Rabu, 05 November 2014


Di Kedai Rakyat Djelata, segala gairah dan kecintaan R. Ngt. Mia Adyati pada kuliner tradisional Jawa ia tumpahkan. Hasilnya, warung berbasis kerakyatan yang tak pernah sepi. Selain itu, ibu tiga anak ini sukses mengelola beberapa brand kuliner ternama di Yogyakarta, Semarang dan Solo, di antaranya HappyBee, MOY-MOY, Sushi Story, HotMeal, Sambel Kedaton, dan Rendang Kampoeng Soewardi.

Kedai Rakyat Djelata yang berlokasi di Jl. Dr. Soetomo, Yogyakarta, berawal dari kerinduan Mia akan menu-menu tradisional, Jawa khususnya. Selain itu ia juga sering melihat petani-petani kita yang suka ditekan oleh orang asing. Kopi misalnya, dihargai rendah. Dan karena butuh uang, lama-kelamaan petani itu menjual kebunnya. Akibatnya, harga makanan pun jadi mahal. Di Kedai Rakyat Djelata, orang tidak perlu bayar mahal untuk menikmati kekayaan alam sendiri. Ide Mia memang membuat warung, bukan restoran. Karena di warungnya ini, semua bahan diperoleh langsung dari petani yang dibeli dengan harga di atas harga tengkulak. Menurut Mia, apa yang dilakukannya ini sebetulnya bukanlah bisnis, tetapi lebih kepada upaya pelestarian.

#### PETUNJUK PENGERJAAN
1) Kutip teks tentang Kedai Rakyat Djelata dari "Kedai Rakyat Djelata yang" sampai "kepada upaya pelestarian.".
2) Apakah setiap pernyataan ini sesuai dengan teks tentang Kedai Rakyat Djelata? Jawab ya atau tidak, lalu kutip kata-kata penentunya dari teks. (a) Kedai Rakyat Djelata terletak di Jl. Dr. Soetomo, Yogyakarta. (b) Mia Adyati adalah ibu dua anak. (c) Bahan di warung Mia dibeli di bawah harga tengkulak.
Daftar yang menyusul tidak berhubungan dengan teks tentang Kedai Rakyat Djelata.

#### DATA YANG DISEDIAKAN
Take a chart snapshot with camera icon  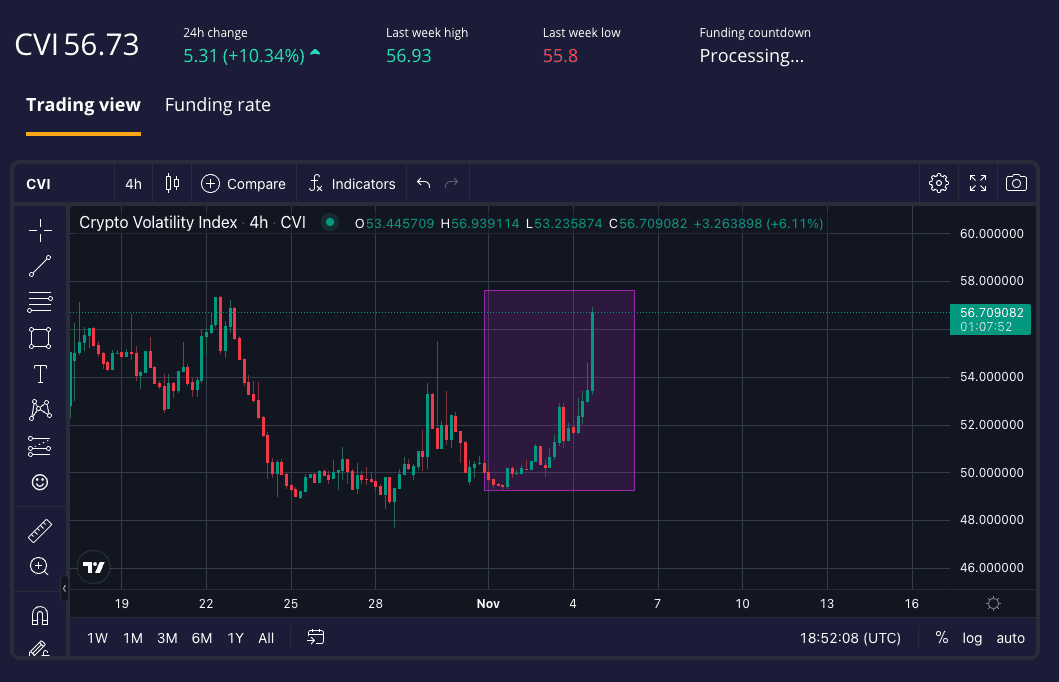[x=1016, y=183]
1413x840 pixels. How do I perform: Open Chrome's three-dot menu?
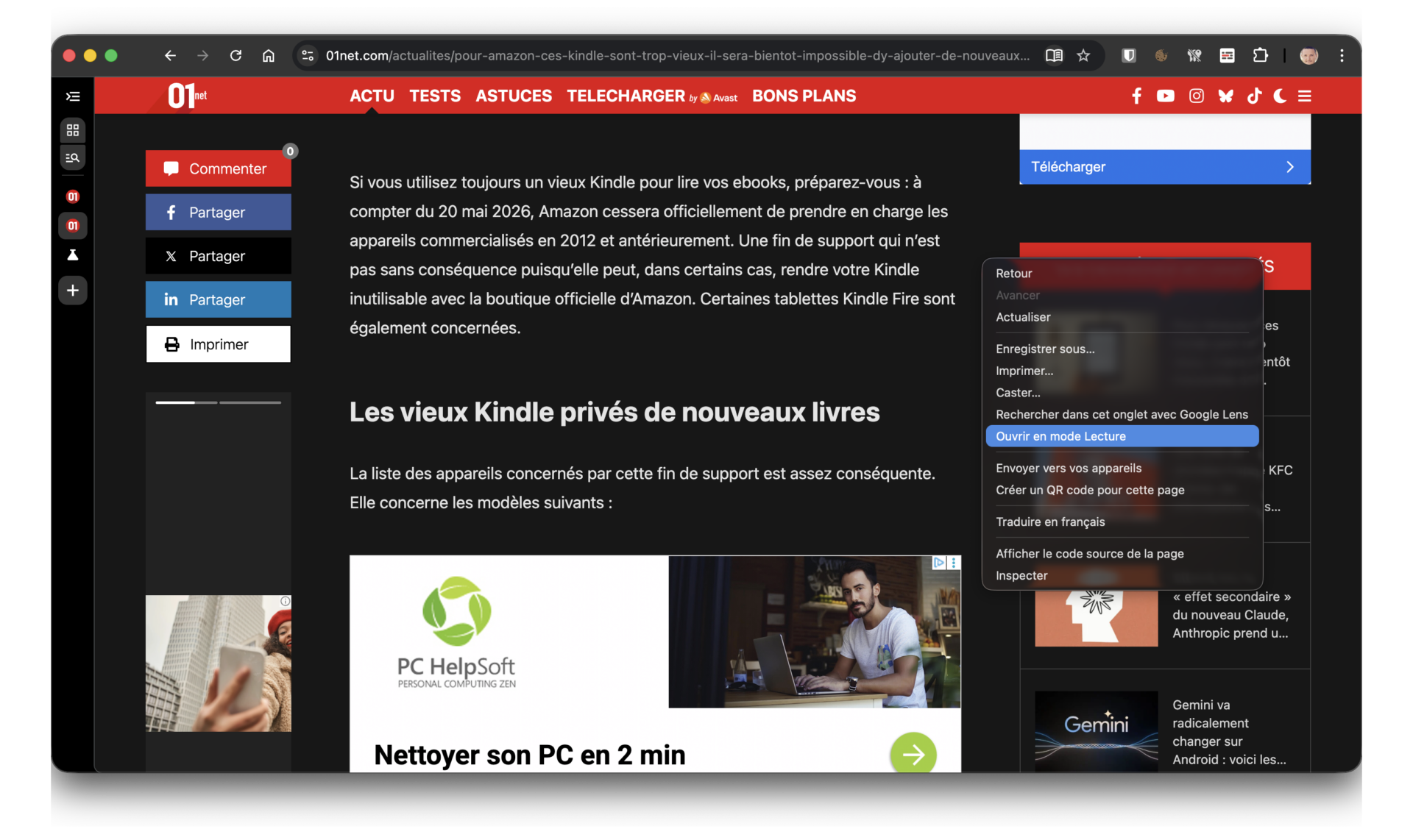(x=1342, y=56)
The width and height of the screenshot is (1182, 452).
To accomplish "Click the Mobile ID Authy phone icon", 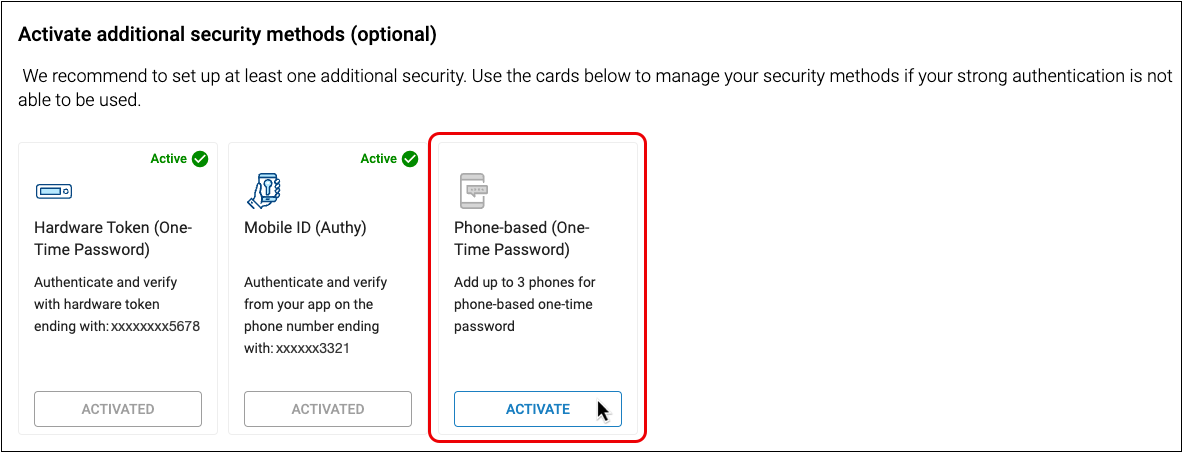I will click(263, 189).
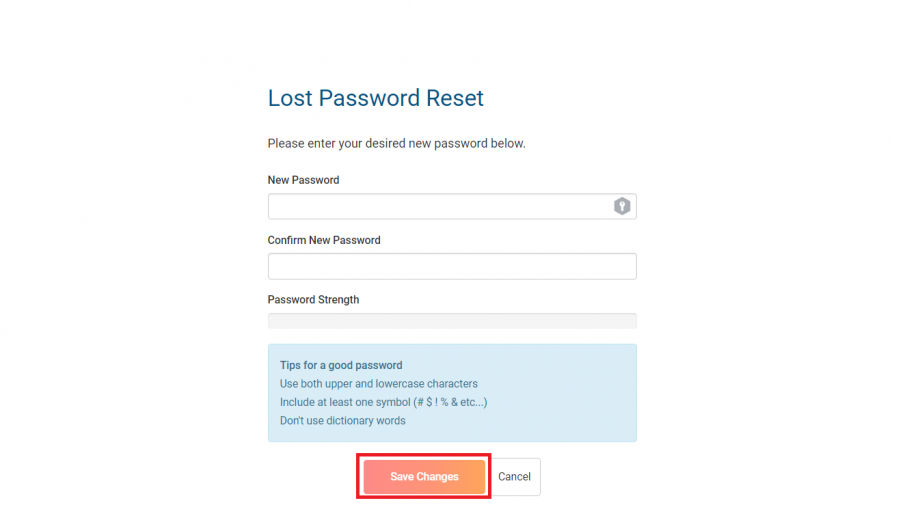Screen dimensions: 920x518
Task: Click the Password Strength label
Action: 313,300
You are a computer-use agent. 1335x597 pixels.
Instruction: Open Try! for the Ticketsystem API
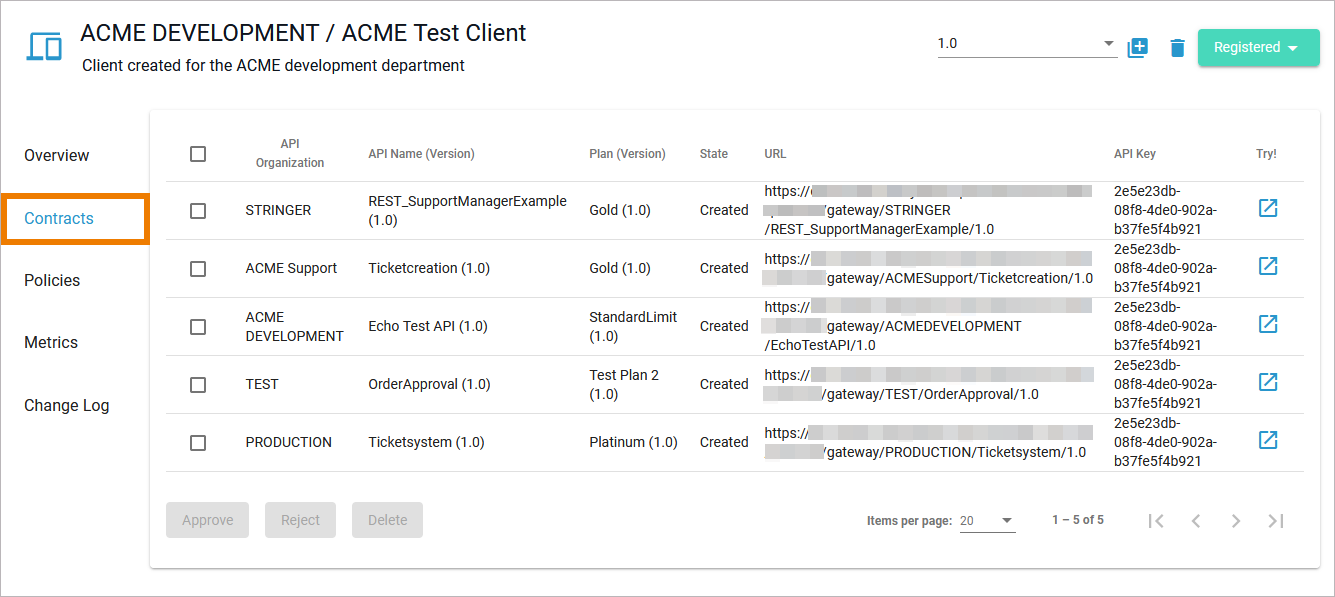[x=1268, y=440]
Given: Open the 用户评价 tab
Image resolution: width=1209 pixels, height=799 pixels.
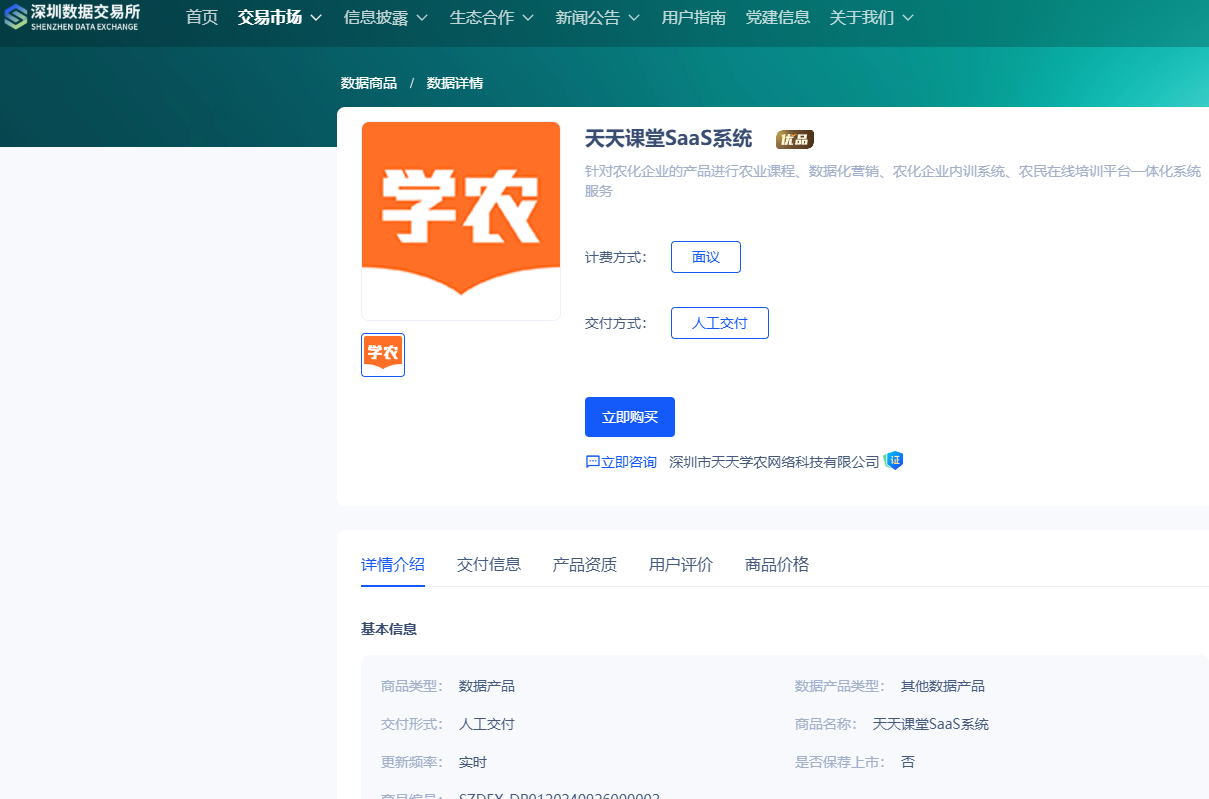Looking at the screenshot, I should [681, 564].
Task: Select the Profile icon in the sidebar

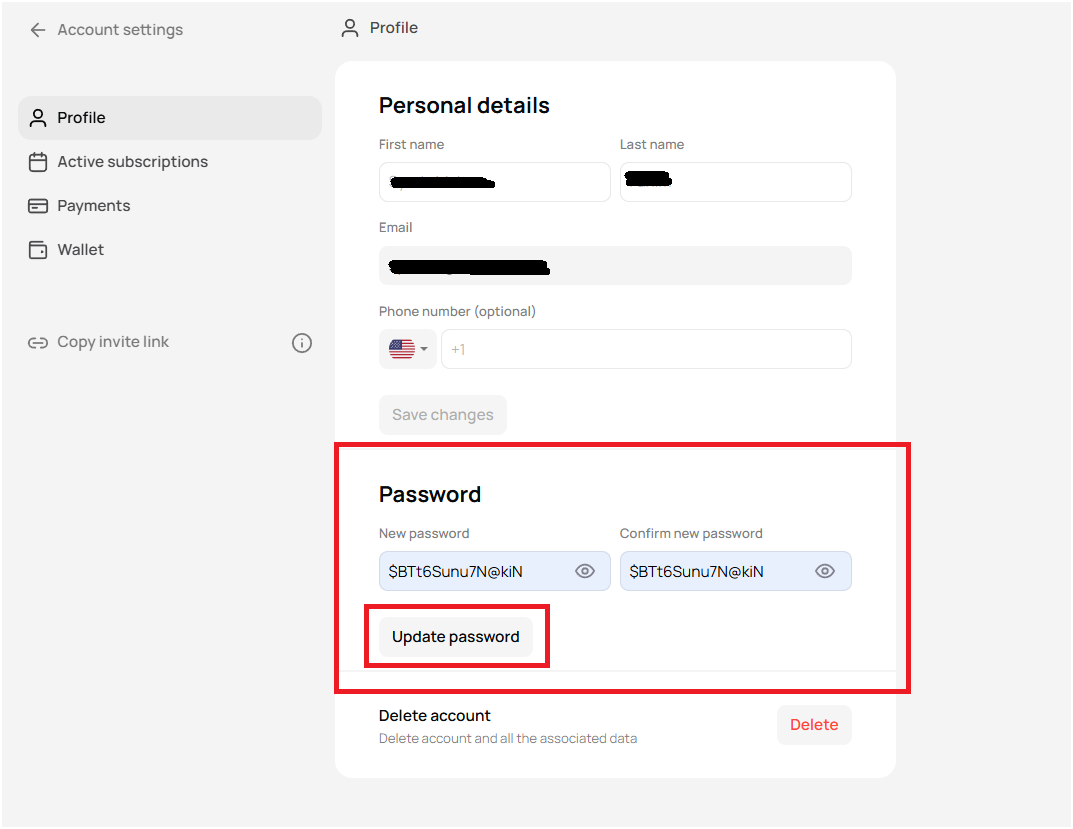Action: [38, 117]
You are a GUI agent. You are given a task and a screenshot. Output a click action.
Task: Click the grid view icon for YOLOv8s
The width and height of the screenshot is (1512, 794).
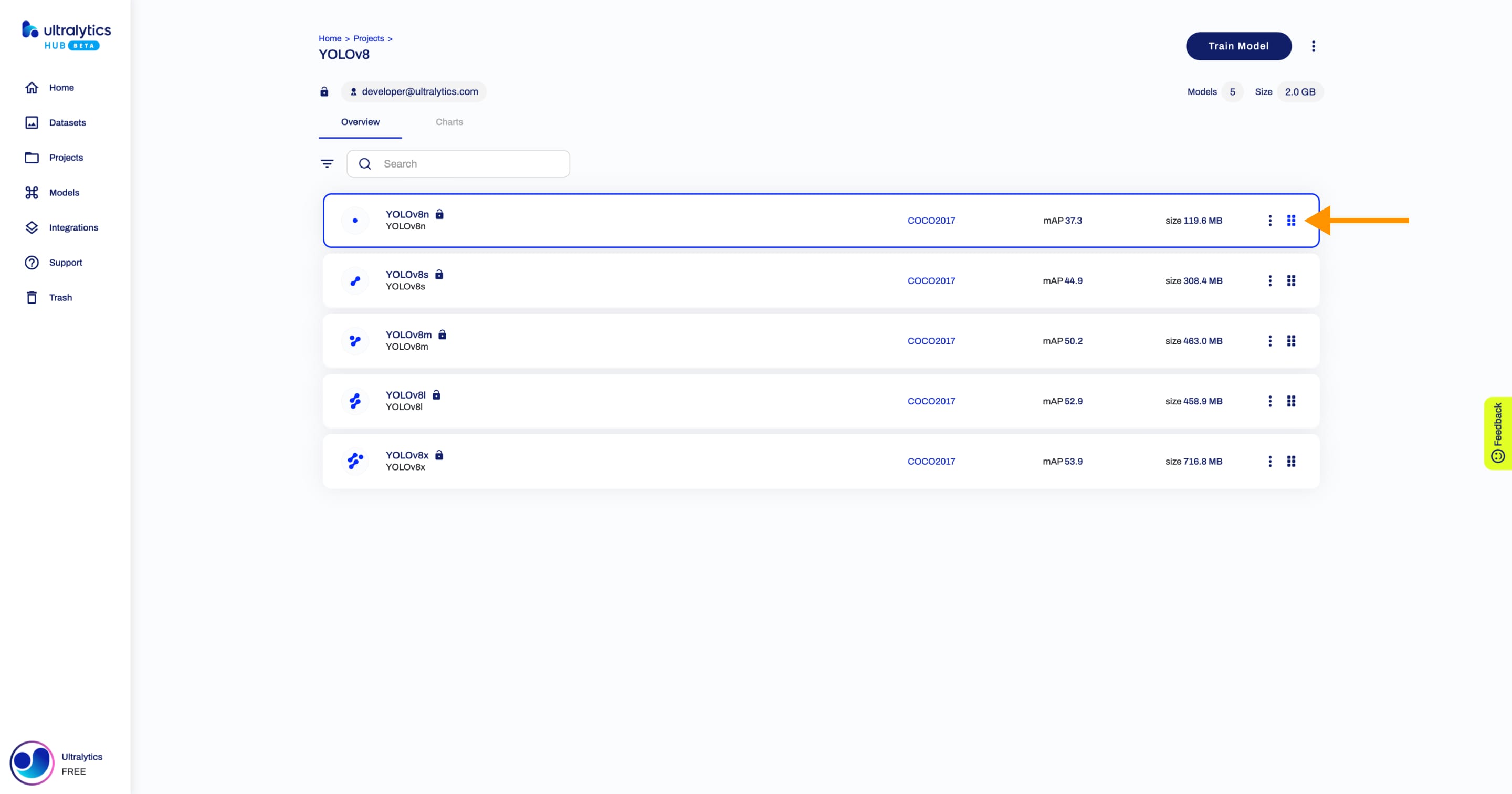coord(1291,280)
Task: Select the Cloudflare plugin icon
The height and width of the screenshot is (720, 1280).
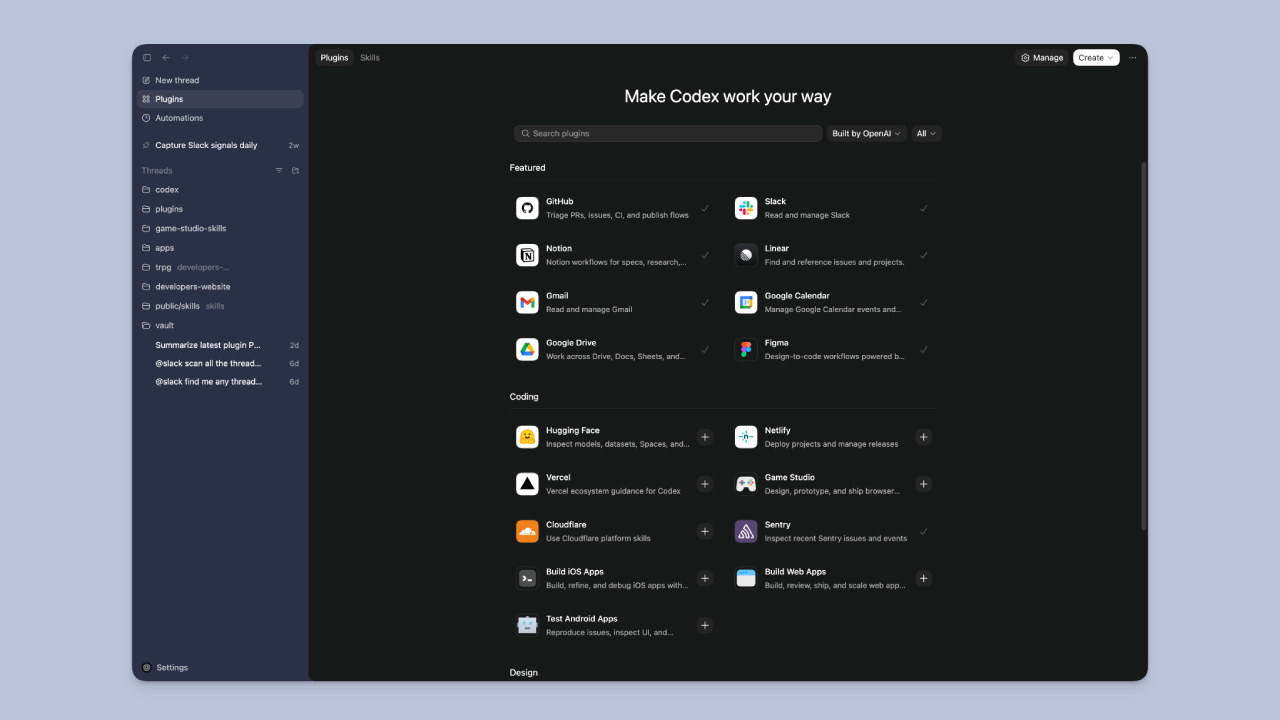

#### PEMBAHASAN LENGKAP
1)
Kedai Rakyat Djelata yang berlokasi di Jl. Dr. Soetomo, Yogyakarta, berawal dari kerinduan Mia akan menu-menu tradisional, Jawa khususnya. Selain itu ia juga sering melihat petani-petani kita yang suka ditekan oleh orang asing. Kopi misalnya, dihargai rendah. Dan karena butuh uang, lama-kelamaan petani itu menjual kebunnya. Akibatnya, harga makanan pun jadi mahal. Di Kedai Rakyat Djelata, orang tidak perlu bayar mahal untuk menikmati kekayaan alam sendiri. Ide Mia memang membuat warung, bukan restoran. Karena di warungnya ini, semua bahan diperoleh langsung dari petani yang dibeli dengan harga di atas harga tengkulak. Menurut Mia, apa yang dilakukannya ini sebetulnya bukanlah bisnis, tetapi lebih kepada upaya pelestarian.

2)
(a) Ya: "berlokasi di Jl. Dr. Soetomo, Yogyakarta"
(b) Tidak: "ibu tiga anak ini"
(c) Tidak: "dibeli dengan harga di atas harga tengkulak"